Dataset entries
────────

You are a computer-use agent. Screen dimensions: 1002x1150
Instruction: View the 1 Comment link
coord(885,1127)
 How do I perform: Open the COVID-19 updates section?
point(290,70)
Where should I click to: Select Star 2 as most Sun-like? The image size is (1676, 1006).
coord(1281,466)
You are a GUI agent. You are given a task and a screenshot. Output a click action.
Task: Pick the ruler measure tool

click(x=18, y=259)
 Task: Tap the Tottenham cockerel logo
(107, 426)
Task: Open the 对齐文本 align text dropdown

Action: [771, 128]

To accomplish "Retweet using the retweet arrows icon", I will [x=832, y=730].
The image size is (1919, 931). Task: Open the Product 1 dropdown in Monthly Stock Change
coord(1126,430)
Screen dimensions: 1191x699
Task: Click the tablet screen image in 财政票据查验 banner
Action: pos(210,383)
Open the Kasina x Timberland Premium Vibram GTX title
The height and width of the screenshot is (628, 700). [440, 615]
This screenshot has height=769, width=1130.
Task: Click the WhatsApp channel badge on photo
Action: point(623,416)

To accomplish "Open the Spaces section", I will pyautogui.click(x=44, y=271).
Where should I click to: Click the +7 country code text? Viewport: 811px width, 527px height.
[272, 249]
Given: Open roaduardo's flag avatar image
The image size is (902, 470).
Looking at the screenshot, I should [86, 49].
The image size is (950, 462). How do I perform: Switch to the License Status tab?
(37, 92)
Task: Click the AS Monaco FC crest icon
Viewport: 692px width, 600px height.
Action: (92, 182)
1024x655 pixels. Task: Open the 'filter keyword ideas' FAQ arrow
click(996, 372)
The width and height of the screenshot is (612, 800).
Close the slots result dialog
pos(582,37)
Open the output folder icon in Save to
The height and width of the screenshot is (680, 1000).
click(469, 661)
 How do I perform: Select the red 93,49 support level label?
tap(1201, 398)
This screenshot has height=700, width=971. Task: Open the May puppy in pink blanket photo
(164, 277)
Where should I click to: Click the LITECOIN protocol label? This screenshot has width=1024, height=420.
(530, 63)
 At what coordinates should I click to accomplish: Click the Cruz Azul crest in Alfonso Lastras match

────────

■ Directions:
Copy the records above exactly as written.

■ Answer to the problem:
You are a computer-use agent. Screen dimensions: 1002x1150
Instruction: View the 1 Comment link
coord(885,1127)
 How do I perform: Open the COVID-19 updates section?
point(290,70)
Where should I click to: Select Star 2 as most Sun-like? The image size is (1676, 1006).
coord(1281,466)
You are a GUI agent. You are given a task and a screenshot. Output a click action.
Task: Pick the ruler measure tool

click(x=18, y=259)
 Task: Tap the Tottenham cockerel logo
(107, 426)
Task: Open the 对齐文本 align text dropdown

Action: [771, 128]

To accomplish "Retweet using the retweet arrows icon", I will [x=832, y=730].
The image size is (1919, 931). Task: Open the Product 1 dropdown in Monthly Stock Change
coord(1126,430)
Screen dimensions: 1191x699
Task: Click the tablet screen image in 财政票据查验 banner
Action: pos(210,383)
Open the Kasina x Timberland Premium Vibram GTX title
The height and width of the screenshot is (628, 700). [440, 615]
This screenshot has height=769, width=1130.
Task: Click the WhatsApp channel badge on photo
Action: point(623,416)

To accomplish "Open the Spaces section", I will pyautogui.click(x=44, y=271).
Where should I click to: Click the +7 country code text? Viewport: 811px width, 527px height.
[272, 249]
Given: Open roaduardo's flag avatar image
The image size is (902, 470).
Looking at the screenshot, I should [86, 49].
The image size is (950, 462). How do I perform: Switch to the License Status tab?
(37, 92)
Task: Click the AS Monaco FC crest icon
Viewport: 692px width, 600px height.
Action: (92, 182)
1024x655 pixels. Task: Open the 'filter keyword ideas' FAQ arrow
click(996, 372)
The width and height of the screenshot is (612, 800).
Close the slots result dialog
pos(582,37)
Open the output folder icon in Save to
The height and width of the screenshot is (680, 1000).
click(469, 661)
 How do I perform: Select the red 93,49 support level label?
tap(1201, 398)
This screenshot has height=700, width=971. Task: Open the May puppy in pink blanket photo
(164, 277)
Where should I click to: Click the LITECOIN protocol label? This screenshot has width=1024, height=420.
(530, 63)
 At what coordinates should I click to accomplish: Click the Cruz Azul crest in Alfonso Lastras match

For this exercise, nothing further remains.